THE TASK: Update the records below so that every "Instruction" becomes "Goal", leaving everything else unchanged.

* START DATA SUPPLIED *

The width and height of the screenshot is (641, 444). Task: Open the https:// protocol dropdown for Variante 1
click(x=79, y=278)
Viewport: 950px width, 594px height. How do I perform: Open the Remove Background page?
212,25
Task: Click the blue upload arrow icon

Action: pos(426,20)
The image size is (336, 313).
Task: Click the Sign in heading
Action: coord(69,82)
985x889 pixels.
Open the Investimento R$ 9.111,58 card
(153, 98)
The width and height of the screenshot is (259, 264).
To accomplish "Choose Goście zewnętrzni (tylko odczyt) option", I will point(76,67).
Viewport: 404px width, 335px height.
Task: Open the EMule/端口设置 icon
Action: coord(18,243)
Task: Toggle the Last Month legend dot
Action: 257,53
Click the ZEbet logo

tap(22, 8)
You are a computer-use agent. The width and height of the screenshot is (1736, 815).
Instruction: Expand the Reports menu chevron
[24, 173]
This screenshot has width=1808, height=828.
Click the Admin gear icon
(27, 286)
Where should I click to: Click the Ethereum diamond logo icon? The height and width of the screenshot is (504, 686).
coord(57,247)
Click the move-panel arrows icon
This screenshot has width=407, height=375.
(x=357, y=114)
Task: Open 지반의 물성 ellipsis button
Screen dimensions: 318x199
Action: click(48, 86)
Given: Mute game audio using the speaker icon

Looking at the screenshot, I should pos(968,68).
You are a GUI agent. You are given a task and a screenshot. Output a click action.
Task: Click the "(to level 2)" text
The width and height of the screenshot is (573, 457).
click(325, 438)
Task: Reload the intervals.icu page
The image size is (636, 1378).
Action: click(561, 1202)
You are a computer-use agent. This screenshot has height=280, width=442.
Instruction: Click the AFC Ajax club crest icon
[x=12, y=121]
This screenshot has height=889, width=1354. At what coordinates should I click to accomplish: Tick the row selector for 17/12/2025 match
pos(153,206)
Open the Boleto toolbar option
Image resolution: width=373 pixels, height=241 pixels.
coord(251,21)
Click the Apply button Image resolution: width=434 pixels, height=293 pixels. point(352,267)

* END DATA SUPPLIED *

ANSWER FOR THE TASK:
The width and height of the screenshot is (641, 444). Task: Open the https:// protocol dropdown for Variante 1
click(x=79, y=278)
Viewport: 950px width, 594px height. How do I perform: Open the Remove Background page?
212,25
Task: Click the blue upload arrow icon

Action: pos(426,20)
The image size is (336, 313).
Task: Click the Sign in heading
Action: coord(69,82)
985x889 pixels.
Open the Investimento R$ 9.111,58 card
(153, 98)
The width and height of the screenshot is (259, 264).
To accomplish "Choose Goście zewnętrzni (tylko odczyt) option", I will point(76,67).
Viewport: 404px width, 335px height.
Task: Open the EMule/端口设置 icon
Action: coord(18,243)
Task: Toggle the Last Month legend dot
Action: 257,53
Click the ZEbet logo

tap(22, 8)
You are a computer-use agent. The width and height of the screenshot is (1736, 815).
Goal: Expand the Reports menu chevron
[24, 173]
This screenshot has width=1808, height=828.
Click the Admin gear icon
(27, 286)
Where should I click to: Click the Ethereum diamond logo icon? The height and width of the screenshot is (504, 686).
coord(57,247)
Click the move-panel arrows icon
This screenshot has width=407, height=375.
(x=357, y=114)
Task: Open 지반의 물성 ellipsis button
Screen dimensions: 318x199
Action: click(48, 86)
Given: Mute game audio using the speaker icon

Looking at the screenshot, I should pos(968,68).
You are a GUI agent. You are given a task and a screenshot. Output a click action.
Task: Click the "(to level 2)" text
The width and height of the screenshot is (573, 457).
click(325, 438)
Task: Reload the intervals.icu page
The image size is (636, 1378).
Action: click(561, 1202)
You are a computer-use agent. This screenshot has height=280, width=442.
Goal: Click the AFC Ajax club crest icon
[x=12, y=121]
This screenshot has height=889, width=1354. At what coordinates should I click to accomplish: Tick the row selector for 17/12/2025 match
pos(153,206)
Open the Boleto toolbar option
Image resolution: width=373 pixels, height=241 pixels.
coord(251,21)
Click the Apply button Image resolution: width=434 pixels, height=293 pixels. point(352,267)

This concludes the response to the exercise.